---------- Data shown ----------

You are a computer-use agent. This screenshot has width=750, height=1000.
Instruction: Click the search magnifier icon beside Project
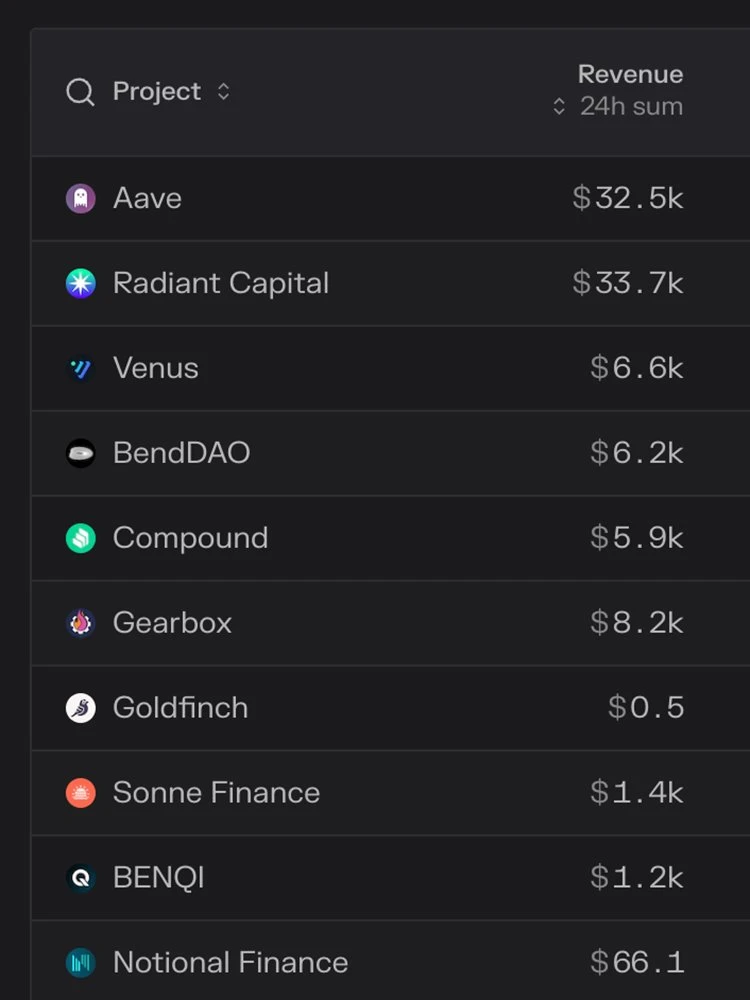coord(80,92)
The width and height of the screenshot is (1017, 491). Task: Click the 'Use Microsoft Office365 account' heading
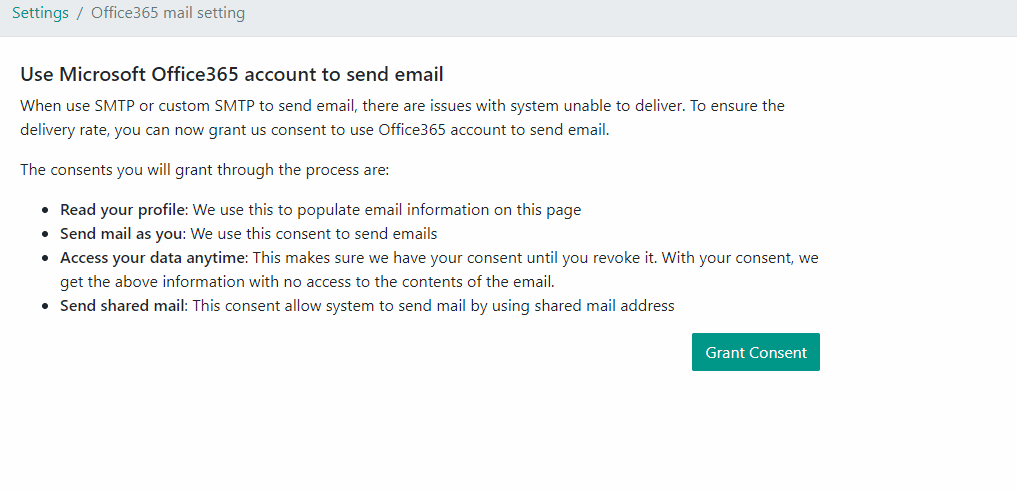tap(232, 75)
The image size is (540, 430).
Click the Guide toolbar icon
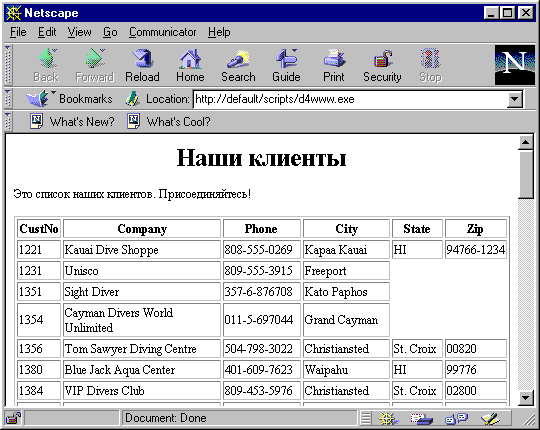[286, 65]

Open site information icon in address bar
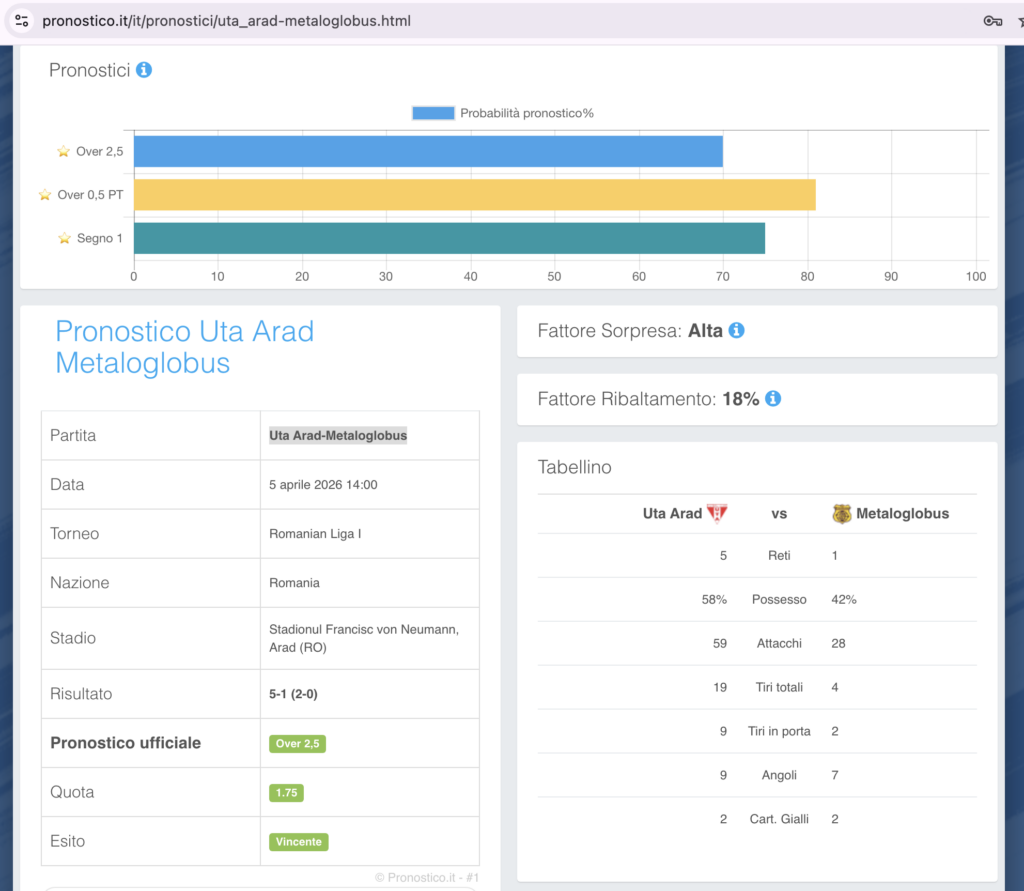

----------

What you will do. With the pictures omitted, reproduce the data above exactly.

Response.
You are a computer-use agent. This screenshot has width=750, height=1000.
Instruction: Click the search magnifier icon beside Project
coord(80,92)
The width and height of the screenshot is (1017, 491). Task: Click the 'Use Microsoft Office365 account' heading
tap(232, 75)
The image size is (540, 430).
Click the Guide toolbar icon
[286, 65]

Open site information icon in address bar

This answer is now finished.